Coverage for business interruption losses and related extra expenses are often included in property and casualty insurance policies. The insurance policy defines the terms of coverage.
Overview of coverage provisions
Insurance coverage for loss of business income and extra expenses is typically provided when the loss is due to suspension of operations and direct physical loss of property, unless excluded. Exclusions typically include “water” with elaboration that this means “flood, surface water, tides, tidal waves, overflow of any body of water, all whether driven by wind or not.” Other exclusions include earth movement, nuclear hazards, war and military actions, and power failure. A civil authority provision included in policies provides for payment of loss of business income and extra expenses caused by action of civil authority that prohibits access to premises due to direct physical loss to property, other than at the described premises. The “period of restoration” is the time period for loss measurement and the “water” exclusion has limited many hurricane claims to the civil authority provision. Policyholders with flood damage and no civil authority that prohibited access to premises may have no coverage for loss of business income and extra expenses. The “period of restoration” may also be referred to as the loss period.

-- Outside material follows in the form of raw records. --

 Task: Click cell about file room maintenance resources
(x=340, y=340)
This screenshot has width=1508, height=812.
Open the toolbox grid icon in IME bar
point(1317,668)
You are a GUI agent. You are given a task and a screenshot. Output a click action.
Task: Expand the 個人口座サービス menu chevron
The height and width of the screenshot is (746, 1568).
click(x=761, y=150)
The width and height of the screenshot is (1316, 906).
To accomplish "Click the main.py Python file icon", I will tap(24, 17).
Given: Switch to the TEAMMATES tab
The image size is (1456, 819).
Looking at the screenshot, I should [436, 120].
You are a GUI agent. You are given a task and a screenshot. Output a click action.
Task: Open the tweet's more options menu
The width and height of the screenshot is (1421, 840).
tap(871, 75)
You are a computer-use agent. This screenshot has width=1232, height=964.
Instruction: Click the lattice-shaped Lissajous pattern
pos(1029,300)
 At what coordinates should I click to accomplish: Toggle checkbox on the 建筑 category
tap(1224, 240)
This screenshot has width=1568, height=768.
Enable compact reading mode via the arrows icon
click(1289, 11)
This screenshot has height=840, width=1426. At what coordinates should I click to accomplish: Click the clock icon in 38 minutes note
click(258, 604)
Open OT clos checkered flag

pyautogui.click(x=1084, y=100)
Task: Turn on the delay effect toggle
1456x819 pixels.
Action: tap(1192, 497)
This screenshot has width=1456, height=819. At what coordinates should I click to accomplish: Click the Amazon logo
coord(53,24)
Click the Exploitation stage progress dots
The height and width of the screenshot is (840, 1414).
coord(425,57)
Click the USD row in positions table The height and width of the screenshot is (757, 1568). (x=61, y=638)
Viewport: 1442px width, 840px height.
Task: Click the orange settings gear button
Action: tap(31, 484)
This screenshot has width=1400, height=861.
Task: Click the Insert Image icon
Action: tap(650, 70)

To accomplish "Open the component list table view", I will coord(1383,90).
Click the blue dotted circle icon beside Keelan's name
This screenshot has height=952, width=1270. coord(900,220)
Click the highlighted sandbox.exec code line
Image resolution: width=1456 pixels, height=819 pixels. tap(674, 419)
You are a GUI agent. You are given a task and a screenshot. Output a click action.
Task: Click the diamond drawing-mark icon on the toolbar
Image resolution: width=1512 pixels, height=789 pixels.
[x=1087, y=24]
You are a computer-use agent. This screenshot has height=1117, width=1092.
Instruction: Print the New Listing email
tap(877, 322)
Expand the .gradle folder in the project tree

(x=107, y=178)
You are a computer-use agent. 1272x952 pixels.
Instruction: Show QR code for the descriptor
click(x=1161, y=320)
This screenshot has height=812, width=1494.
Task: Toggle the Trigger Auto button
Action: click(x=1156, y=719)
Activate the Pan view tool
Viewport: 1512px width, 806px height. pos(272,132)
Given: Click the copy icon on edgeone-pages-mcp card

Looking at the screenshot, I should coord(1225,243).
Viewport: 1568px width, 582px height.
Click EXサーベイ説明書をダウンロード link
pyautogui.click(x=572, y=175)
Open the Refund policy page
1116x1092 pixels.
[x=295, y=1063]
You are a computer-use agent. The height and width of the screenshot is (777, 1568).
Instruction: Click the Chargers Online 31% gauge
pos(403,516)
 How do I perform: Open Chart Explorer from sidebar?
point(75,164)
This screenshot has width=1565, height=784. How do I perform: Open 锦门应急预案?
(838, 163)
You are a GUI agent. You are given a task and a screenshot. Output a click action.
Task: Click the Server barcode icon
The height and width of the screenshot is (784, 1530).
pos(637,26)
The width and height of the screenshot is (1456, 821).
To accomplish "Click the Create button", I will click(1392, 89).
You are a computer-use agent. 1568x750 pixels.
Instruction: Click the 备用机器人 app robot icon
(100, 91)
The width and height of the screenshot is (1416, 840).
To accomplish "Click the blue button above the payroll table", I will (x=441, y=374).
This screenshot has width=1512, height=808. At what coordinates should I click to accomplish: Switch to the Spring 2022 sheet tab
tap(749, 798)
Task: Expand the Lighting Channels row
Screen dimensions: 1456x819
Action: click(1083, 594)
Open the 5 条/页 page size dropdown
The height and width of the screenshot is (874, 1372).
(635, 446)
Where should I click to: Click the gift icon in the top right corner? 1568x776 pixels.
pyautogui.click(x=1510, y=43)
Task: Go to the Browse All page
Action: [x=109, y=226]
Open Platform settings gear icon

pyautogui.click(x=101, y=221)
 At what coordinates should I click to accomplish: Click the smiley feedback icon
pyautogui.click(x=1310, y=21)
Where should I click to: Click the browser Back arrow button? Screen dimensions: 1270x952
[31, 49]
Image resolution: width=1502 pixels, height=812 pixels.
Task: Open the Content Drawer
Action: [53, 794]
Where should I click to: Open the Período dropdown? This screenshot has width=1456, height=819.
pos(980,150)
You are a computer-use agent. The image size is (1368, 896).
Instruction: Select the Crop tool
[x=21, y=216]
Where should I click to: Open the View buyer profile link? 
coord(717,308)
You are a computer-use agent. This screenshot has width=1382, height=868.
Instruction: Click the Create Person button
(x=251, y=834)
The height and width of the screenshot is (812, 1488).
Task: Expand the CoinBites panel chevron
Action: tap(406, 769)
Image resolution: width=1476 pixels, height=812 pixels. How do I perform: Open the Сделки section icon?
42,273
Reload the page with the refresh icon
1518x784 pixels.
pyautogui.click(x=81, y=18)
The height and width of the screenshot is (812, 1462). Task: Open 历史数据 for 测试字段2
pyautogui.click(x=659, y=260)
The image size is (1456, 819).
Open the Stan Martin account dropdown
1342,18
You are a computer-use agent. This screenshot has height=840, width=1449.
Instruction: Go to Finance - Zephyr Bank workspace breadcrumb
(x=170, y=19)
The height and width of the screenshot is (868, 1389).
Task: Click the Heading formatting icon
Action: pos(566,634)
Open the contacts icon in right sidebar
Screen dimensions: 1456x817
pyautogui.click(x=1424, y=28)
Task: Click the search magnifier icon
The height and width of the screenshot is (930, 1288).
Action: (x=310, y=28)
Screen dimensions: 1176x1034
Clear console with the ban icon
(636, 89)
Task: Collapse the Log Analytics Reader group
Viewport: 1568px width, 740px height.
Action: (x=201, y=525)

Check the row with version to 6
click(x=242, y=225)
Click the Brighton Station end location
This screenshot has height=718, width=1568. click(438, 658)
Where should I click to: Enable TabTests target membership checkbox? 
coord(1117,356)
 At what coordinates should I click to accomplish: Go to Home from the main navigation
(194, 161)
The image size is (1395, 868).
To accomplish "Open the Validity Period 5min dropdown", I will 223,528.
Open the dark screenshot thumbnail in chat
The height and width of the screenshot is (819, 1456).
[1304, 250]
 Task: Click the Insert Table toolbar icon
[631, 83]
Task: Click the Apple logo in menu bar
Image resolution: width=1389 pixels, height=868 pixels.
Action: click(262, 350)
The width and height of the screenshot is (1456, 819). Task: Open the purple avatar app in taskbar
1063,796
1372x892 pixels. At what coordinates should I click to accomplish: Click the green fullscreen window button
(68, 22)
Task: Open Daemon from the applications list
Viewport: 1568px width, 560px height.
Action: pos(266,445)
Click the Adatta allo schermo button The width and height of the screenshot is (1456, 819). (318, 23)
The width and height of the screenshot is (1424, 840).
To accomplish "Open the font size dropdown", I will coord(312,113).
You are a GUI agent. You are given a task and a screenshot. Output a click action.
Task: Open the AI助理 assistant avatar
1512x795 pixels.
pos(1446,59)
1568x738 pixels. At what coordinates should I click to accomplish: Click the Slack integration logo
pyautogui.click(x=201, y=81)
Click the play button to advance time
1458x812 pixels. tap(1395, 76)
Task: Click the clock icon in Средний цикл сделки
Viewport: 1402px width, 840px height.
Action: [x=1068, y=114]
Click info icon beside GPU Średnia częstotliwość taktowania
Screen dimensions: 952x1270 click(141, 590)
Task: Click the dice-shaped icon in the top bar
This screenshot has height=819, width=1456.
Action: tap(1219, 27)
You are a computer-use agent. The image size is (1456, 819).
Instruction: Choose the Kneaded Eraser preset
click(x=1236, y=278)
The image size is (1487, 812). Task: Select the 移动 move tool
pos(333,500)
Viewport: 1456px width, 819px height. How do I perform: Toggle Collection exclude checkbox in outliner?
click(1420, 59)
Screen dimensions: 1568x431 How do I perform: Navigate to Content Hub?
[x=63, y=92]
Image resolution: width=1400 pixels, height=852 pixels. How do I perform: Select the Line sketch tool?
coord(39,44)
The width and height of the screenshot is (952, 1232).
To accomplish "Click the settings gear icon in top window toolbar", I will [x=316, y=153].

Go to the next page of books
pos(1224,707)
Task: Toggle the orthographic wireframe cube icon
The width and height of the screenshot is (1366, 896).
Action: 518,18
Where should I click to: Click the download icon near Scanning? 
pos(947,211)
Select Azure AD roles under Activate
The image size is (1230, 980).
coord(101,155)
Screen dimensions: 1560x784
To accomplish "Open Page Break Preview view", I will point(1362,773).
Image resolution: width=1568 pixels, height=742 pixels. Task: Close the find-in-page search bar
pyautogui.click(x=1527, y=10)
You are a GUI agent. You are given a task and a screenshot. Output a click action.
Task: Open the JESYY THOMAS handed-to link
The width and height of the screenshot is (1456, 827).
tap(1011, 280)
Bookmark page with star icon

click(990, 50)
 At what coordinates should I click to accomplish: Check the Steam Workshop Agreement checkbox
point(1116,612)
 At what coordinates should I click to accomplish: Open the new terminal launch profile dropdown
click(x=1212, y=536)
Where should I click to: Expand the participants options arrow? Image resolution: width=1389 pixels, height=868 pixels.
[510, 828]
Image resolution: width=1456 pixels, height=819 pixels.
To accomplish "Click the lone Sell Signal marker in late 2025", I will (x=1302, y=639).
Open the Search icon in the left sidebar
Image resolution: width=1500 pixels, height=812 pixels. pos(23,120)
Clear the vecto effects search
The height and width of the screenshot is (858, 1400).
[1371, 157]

Some policies include time limits to the period of restoration; the civil authority provision may be limited to a specified number of weeks and loss of business income may be limited to a specified number of months. Policies may also include time limits for coverage of certain expenses, such as ordinary payroll during suspension of business operations. Many policies limit coverage for ordinary payroll during suspension of business operations to a specified time period such as 60 days. The period of restoration when there is direct physical loss to property generally begins immediately after the time of direct physical property loss and ends on the earlier of the date when the property should be repaired or restored or the date when business is resumed at a new permanent location. The period of restoration is extended in some policies until “normal” business operations are resumed.
Calculation of loss of business income
Loss of business income coverage replaces the net profit that would have been earned if no physical loss occurred. Revenues are projected over the period of restoration and are reduced by revenues actually earned during the period of restoration. An insured has the obligation to “mitigate” or minimize losses and an additional reduction may be applied if revenues could have been earned during the period of restoration, but the insured did not adequately do so. The difference between projected revenues and actual revenues (or revenues that should have been earned with proper mitigation) equals lost revenues. Lost revenues are reduced by expenses that would have been incurred to produce lost revenues to arrive at net lost business income. These expenses are referred to as “non-continuing expenses” or “saved expenses.”
Example: Joan’s Clothing sustained damage to its building when a tree crashed through the roof. Joan’s Clothing was closed from August 29 through October 31 for necessary repairs. Projected lost revenues total $15,000 per month. Cost of goods sold represents a non-continuing or saved expense and this amount is projected to total 55 percent of lost revenues. Analysis of historical business financial data reflects the following additional non-continuing or saved expenses: credit card fees, payroll, utilities, and rent.
Loss of business income coverage may also include continuing normal operating expenses incurred, including ordinary payroll.
Example: Joan’s Clothing continues to pay its employees during the period of restoration and has coverage for ordinary payroll up to 60 days. The amount paid to employees for 60 days will be added to net lost business income.
Coverage is generally also provided for extra expenses the business incurs due to the loss and for temporary operations. These amounts should be separated from loss of business income and non-continuing expenses.
Example: Joan’s Clothing rents a temporary facility for one month beginning October 1 to mitigate its losses. Clothing is shipped overnight, resulting in higher shipping costs than usual. Employees are paid overtime for working nights and weekends to re-open the business. Furniture and fixtures are rented for one month. The temporary rent, additional shipping, employee overtime and furniture rental are all examples of extra expenses incurred by the business to minimize lost business income and may be reimbursed by insurance.
Analysis of historical operations and industry data
Extra expenses are based upon the amount actually paid or incurred and the insurance company generally requests the invoice, proof of payment and brief explanation why the extra expense was incurred. Projection of lost net business income should be based upon the best information available. Review of historical operations and interviews with the insured may be sufficient, but new businesses or businesses without detailed records may require analysis of industry data or information from other sources to determine projected revenues and non-continuing expenses. The coverage is designed to put the insured in the position they would have been in had the loss event not occurred and is not intended to be a windfall to the insured. The certified public accountant has the training and experience to calculate loss of business income and extra expenses in business interruption matters.